Single Cell Transcriptomics to Understand Hematopoietic Stem Cells

Single Cell Transcriptomics to Understand Hematopoietic Stem Cells: Comparison

Please note this is a comparison between Version 3 by Jessie Wu and Version 4 by Jessie Wu.

Aging leads to a decline in the functions of the hematopoietic and immune system, which in the elderly results in an increased risk of infection, poor vaccination efficacy, anemia and blood cancers. It is now well established that age-related dysfunction of the entire hematopoietic system originates from hematopoietic stem cells (HSCs), which lose their fitness over time. Single-cell transcriptomic technologies enable the uncovering and characterization of cellular heterogeneity and pave the way for studies aiming at understanding the origin and consequences of it.
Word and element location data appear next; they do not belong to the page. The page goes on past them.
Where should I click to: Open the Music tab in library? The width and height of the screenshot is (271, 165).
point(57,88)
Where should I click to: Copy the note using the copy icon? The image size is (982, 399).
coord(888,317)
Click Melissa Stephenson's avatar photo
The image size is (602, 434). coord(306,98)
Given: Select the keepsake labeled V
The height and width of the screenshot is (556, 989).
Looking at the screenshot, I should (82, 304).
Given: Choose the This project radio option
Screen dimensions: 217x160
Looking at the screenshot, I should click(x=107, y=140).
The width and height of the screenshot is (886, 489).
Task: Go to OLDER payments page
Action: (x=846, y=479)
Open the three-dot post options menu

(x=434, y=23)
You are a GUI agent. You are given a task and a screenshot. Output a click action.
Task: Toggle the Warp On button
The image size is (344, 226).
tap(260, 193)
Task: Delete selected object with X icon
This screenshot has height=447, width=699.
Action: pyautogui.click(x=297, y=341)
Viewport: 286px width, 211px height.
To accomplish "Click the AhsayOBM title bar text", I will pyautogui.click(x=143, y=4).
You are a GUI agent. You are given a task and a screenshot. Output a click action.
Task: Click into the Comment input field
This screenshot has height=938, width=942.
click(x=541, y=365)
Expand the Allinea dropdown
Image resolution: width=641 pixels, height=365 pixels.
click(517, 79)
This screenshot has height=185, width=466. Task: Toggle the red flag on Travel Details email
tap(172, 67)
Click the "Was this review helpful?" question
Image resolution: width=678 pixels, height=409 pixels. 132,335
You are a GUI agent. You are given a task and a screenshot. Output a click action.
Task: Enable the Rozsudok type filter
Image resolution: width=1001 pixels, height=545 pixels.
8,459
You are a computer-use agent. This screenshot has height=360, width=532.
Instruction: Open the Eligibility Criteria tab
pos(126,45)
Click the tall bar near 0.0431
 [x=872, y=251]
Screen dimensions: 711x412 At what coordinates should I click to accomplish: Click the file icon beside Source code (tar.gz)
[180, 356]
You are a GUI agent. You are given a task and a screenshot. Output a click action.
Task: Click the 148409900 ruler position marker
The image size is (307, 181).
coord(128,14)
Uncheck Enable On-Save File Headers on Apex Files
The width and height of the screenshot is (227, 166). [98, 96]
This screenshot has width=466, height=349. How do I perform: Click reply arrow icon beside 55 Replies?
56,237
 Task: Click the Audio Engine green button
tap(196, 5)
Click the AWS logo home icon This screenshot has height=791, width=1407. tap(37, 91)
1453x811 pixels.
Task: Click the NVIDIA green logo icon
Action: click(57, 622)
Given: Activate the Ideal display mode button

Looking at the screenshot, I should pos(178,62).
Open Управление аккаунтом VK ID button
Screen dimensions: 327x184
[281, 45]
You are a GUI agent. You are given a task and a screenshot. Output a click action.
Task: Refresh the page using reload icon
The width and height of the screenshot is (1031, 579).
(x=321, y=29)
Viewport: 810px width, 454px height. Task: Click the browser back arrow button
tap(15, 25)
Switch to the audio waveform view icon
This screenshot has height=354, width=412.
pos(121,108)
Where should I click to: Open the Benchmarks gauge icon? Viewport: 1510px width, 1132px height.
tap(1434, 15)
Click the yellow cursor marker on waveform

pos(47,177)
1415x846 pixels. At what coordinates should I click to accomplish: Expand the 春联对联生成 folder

The hematopoietic system is in essence a very well adapted model system to benefit from this technological advance because it is characterized by different cellular states. Each cellular state, and its interconnection, may be defined by a specific location in the global transcriptional landscape sustained by a complex regulatory network. This transcriptomic signature is not fixed and evolved over time to give rise to less efficient hematopoietic stem cells (HSC), leading to a well-documented hematopoietic aging.

single cell transcriptomic
HSC
Aging

1. Understanding Hematopoietic Stem Cell Heterogeneity to Grasp Aged Hematopoietic Stem Cell Deregulations

The very large number of scRNA-seq studies carried out over the last ten years has greatly increased people's knowledge of different biological processes, particularly in the context of hematopoiesis. The interest of laboratories working on hematopoietic stem cells (HSCs) for scRNA-seq approaches is explained by the need to understand, at the molecular level, the heterogeneity of HSCs and its impact on their progeny. It is now admitted that each individual HSC, although sharing the same cell surface marker combination, differs in terms of functional outputs and molecular signatures ^[1][2][71,72]. The numerous recent scRNA-seq studies, which have been enriched with the increase in the number of cells sequenced, have challenged the traditional, hierarchical view of hematopoiesis and have led to the reconsideration of blood cell relationships and the routes by which lineage differentiation occurs ^[3][73]. It became evident that hematopoiesis is a continuous differentiation model with a lack of clear delineation between the different subtypes of murine HSCs ^[4][5][54,74] and with the identification of an early lineage priming in subsets of HSCs ^[6][7][55,75]. The continuum of differentiation in the HSC population has also been demonstrated in humans, where the transcriptomes of the HSC and MPP (CD34+ cells) compartment were found to be very similar, suggesting a cloud of HSCs differentiating directly into unipotent progenitors ^[8][9][76,77]. This model has been related to Waddington’s landscapes of cell differentiation in which the differentiation of a cell is represented by a bead going down a hill into diverging valleys, each of which ultimately leads to a different cell type ^[10][11][78,79].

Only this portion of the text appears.